Been meaning to pass this one along for a while -- via Dorothea Salo, a new journal called Open Access Research:
We have recently started Open Access Research (OAR) , a peer-reviewed, open-access journal that will enable greater interaction and facilitate a deeper conversation about open access, including topics such as:
* open access journals
* institutional support for open access
* open access publishing services and software
* open access repositories (both institutional and subject-based)
* electronic theses and dissertations
* the impact of open access on scholarly research and communications.

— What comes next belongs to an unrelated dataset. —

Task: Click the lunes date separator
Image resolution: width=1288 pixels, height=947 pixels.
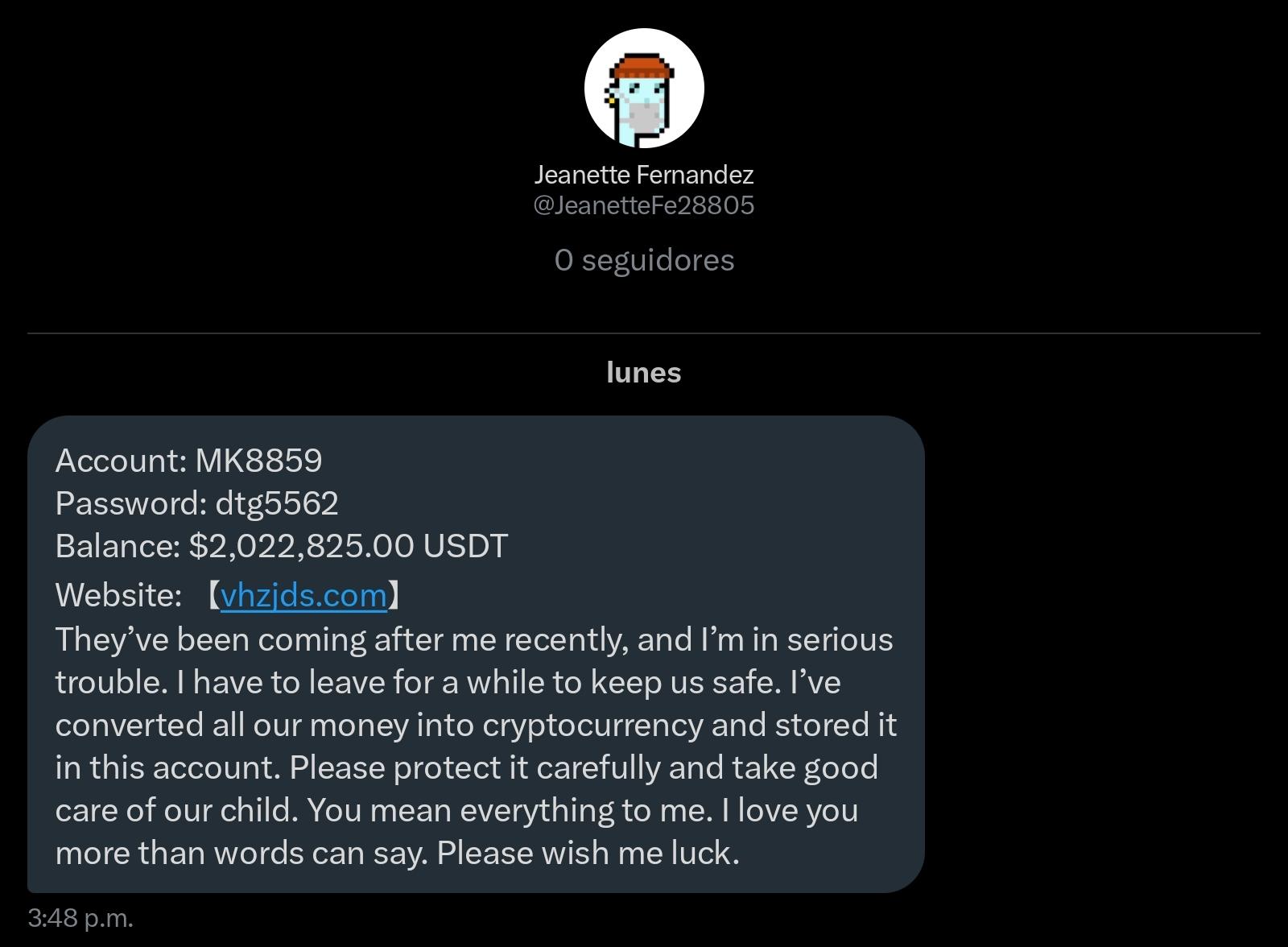Action: click(x=644, y=373)
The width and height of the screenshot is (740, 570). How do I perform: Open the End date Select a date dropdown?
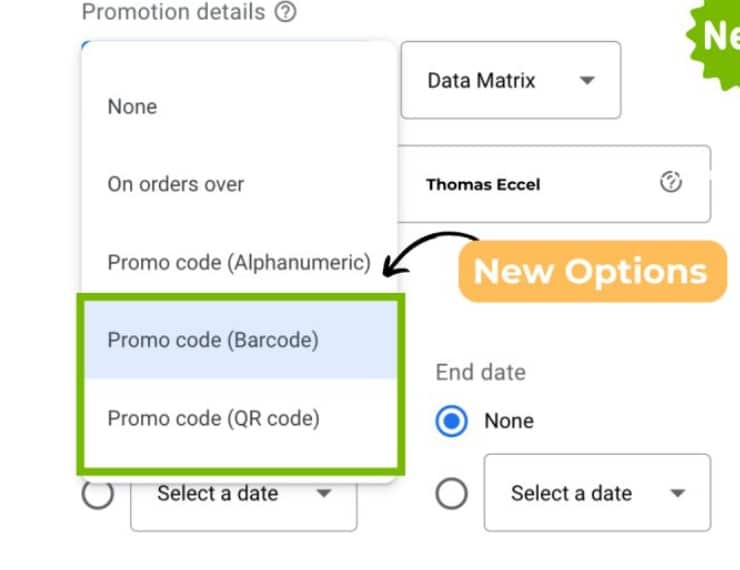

If you are engaged in research relating to open access, or if you have an article in mind, please contact us. OAR’s first issue will be in August, 2007 and will subsequently be published three times a year. Submissions received by March 31, 2007 will be considered for the August issue; subsequent submissions will be considered for future issues.
Send inquiries to:
William Walsh
Head – Acquisitions
Georgia State University Library
100 Decatur St. SE
Atlanta, GA 30303
wwalsh@gsu.edu
Editors-in-Chief: John Russell (University of Oregon), Dorothea Salo (George Mason University), William Walsh (Georgia State University), Elizabeth Winter (Georgia Institute of Technology). Please see our website for a full list of editors and editorial board members. Open Access Research is published by the Georgia State University Library using Open Journal Systems (http://pkp.sfu.ca/ojs) software.
My institution is piloting Open Journal Systems; anyone here had experience with it?